The procedure for collecting the sample for HPV testing is the same as the procedure for having a Pap smear, with a healthcare professional taking a small sample of cells from the woman’s cervix.
But while the current Pap test can detect abnormal cell changes, the new cervical screening test will detect the HPV infection that can cause the abnormal cell changes prior to the development of cancer.
Persistent HPV infections can cause abnormal cell changes that December lead to cervical cancer, says the Health Department, although this can often take more than 10 years.
“It’s important to note that well over 90% of cervical cancers are caused by HPV,” Megan Smith, program manager at Cervix/HPV and Breast Group at Cancer Council NSW tells the Huffington Post Australia.
From 1 December, women will be invited to screen from 25 years of age instead of 18 years of age. The Department of Health explains the change is based on evidence that:
- cervical cancer in young women is rare (in both HPV vaccinated and unvaccinated women);
- despite screening women younger than 25 years of age for over 20 years there has been no change to the rates of cervical cancer or rates of death from cervical cancer in this age group;
- investigating and treating common cervical abnormalities in young women that would usually resolve by themselves can increase the risk of pregnancy complications later in life;
- the HPV vaccination has already been shown to reduce cervical abnormalities among women younger than 25 years of age and, in contrast to screening, is ultimately expected to reduce cervical cancer in this age group.

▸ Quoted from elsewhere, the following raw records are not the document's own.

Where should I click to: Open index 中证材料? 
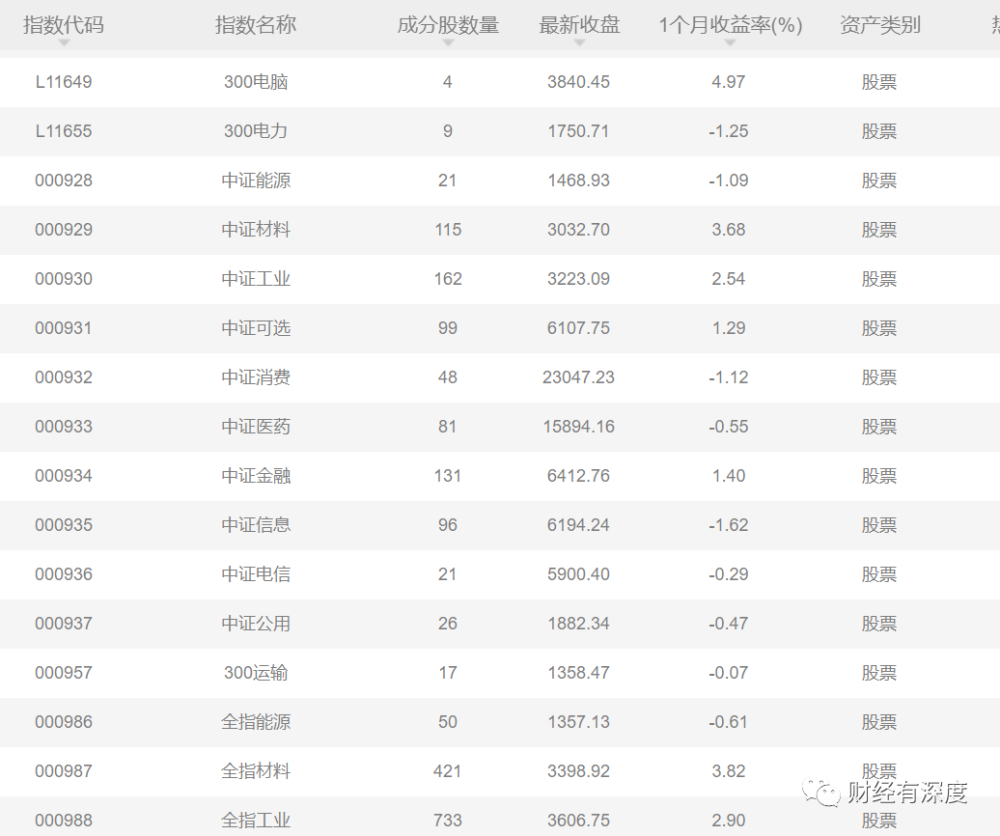tap(256, 230)
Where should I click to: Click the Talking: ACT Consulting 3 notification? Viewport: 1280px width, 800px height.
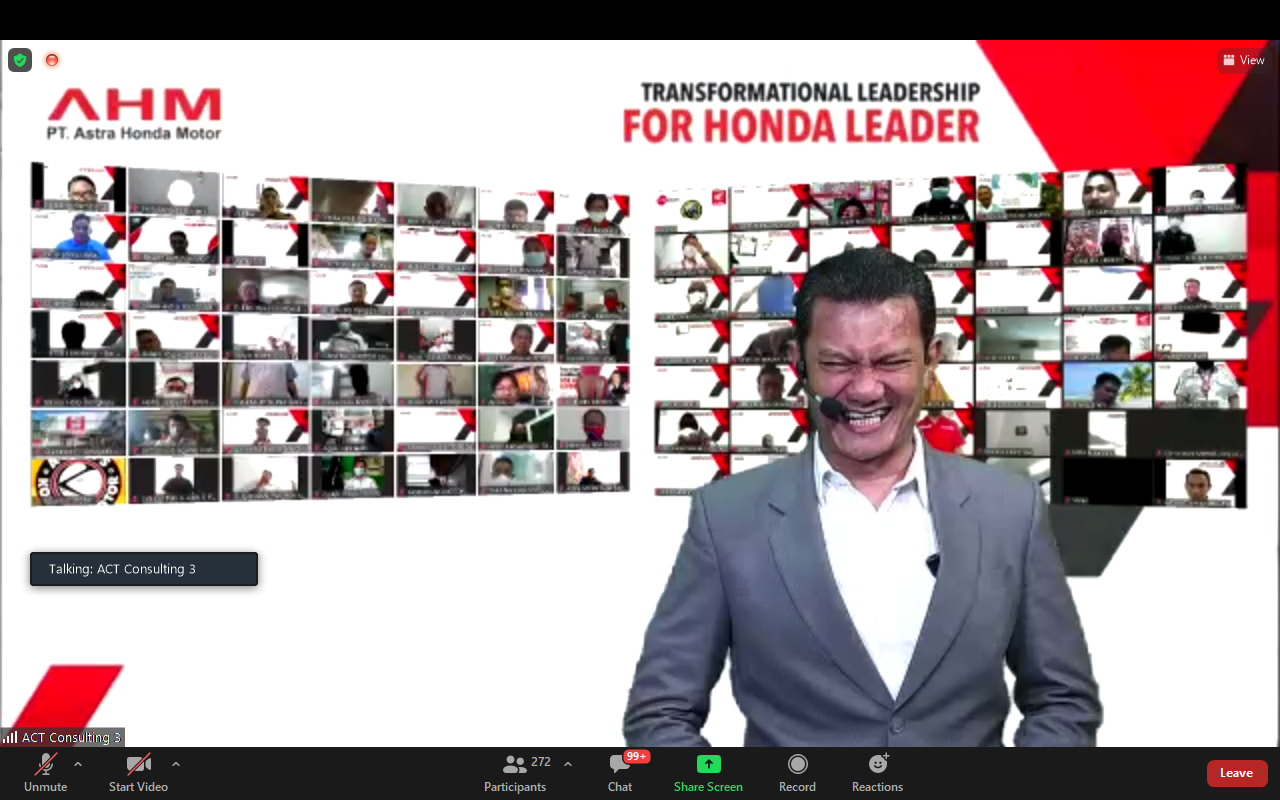click(x=144, y=569)
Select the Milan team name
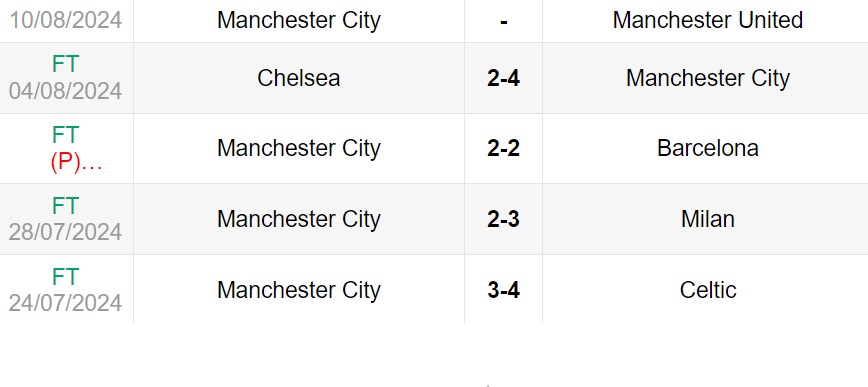The width and height of the screenshot is (868, 387). [x=707, y=219]
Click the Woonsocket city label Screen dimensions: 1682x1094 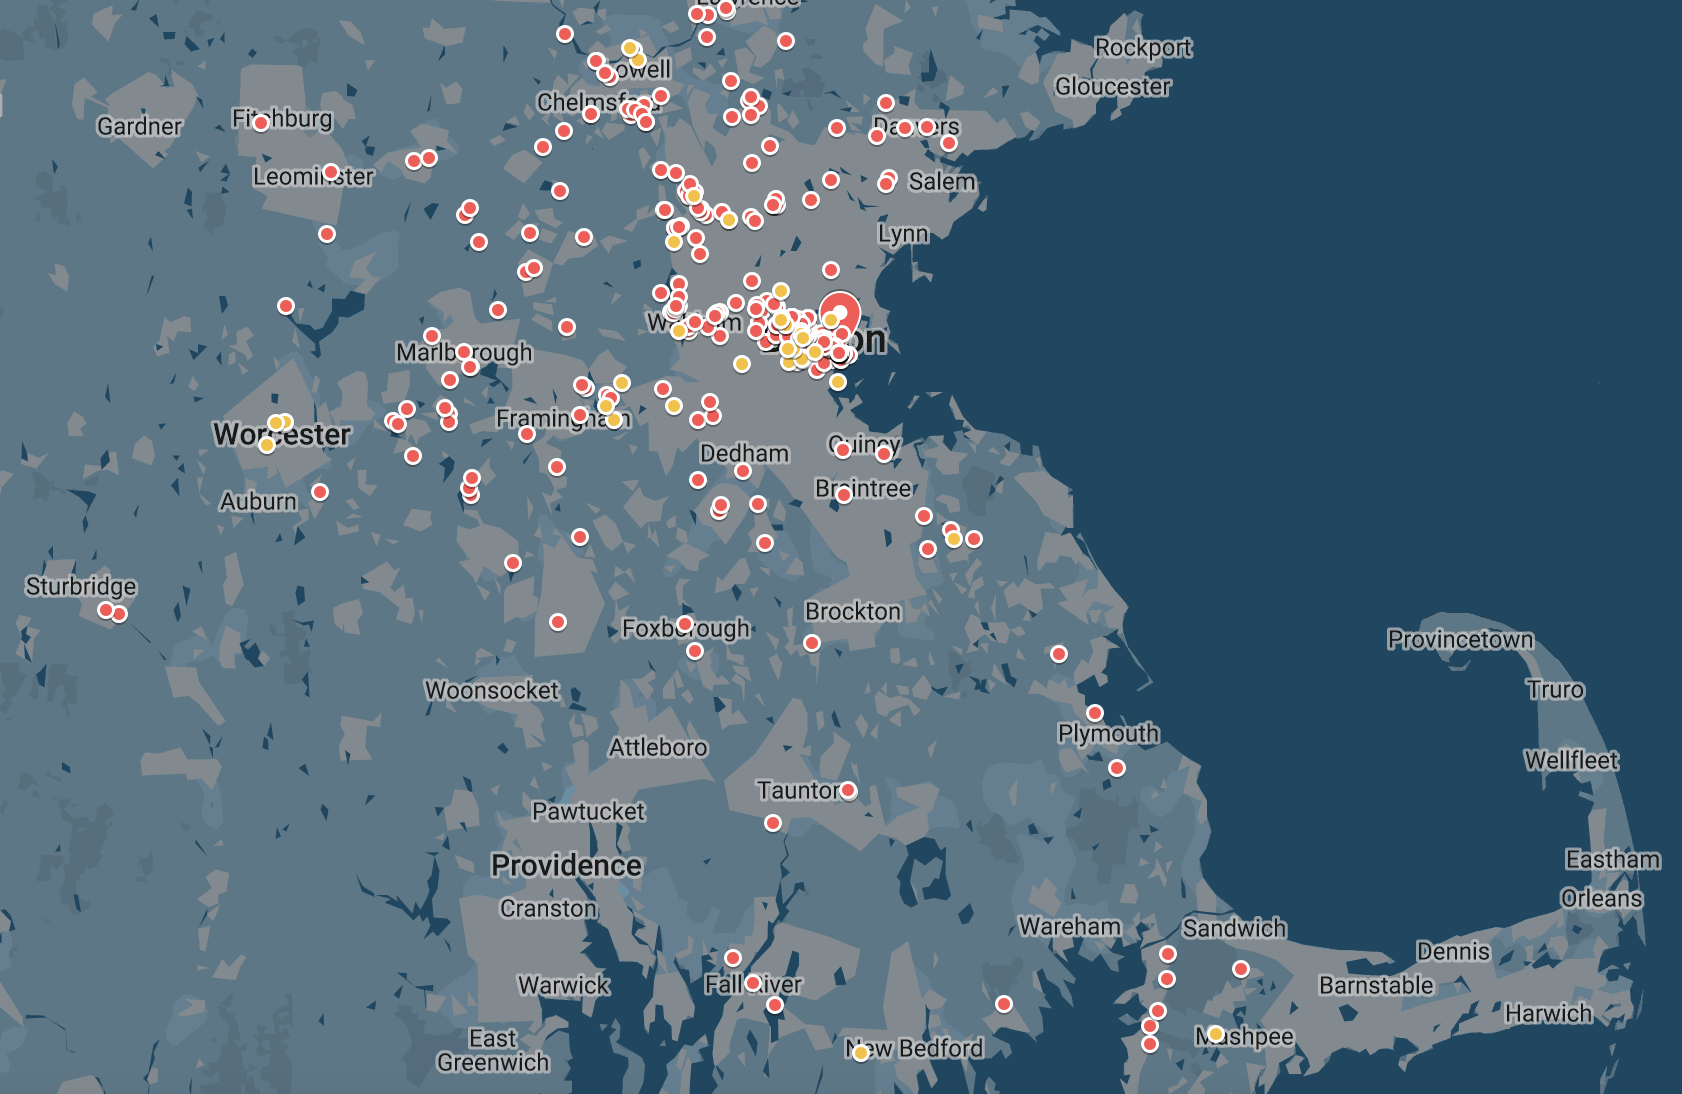pos(491,691)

The National Cervical Screening Register will send an invitation to women to let them know they are due for their test and also remind women if they become overdue for their regular test.
All women who have received the HPV vaccine are still required to participate in the screening program since the vaccine does not protect against all types of HPV infection known to cause cervical cancer.
Meanwhile the Health Department urges women to continue to participate in the current two-yearly Pap test program until 1 December.
It adds that women of any age who have symptoms such as unusual bleeding, discharge and pain should see their health care professional immediately.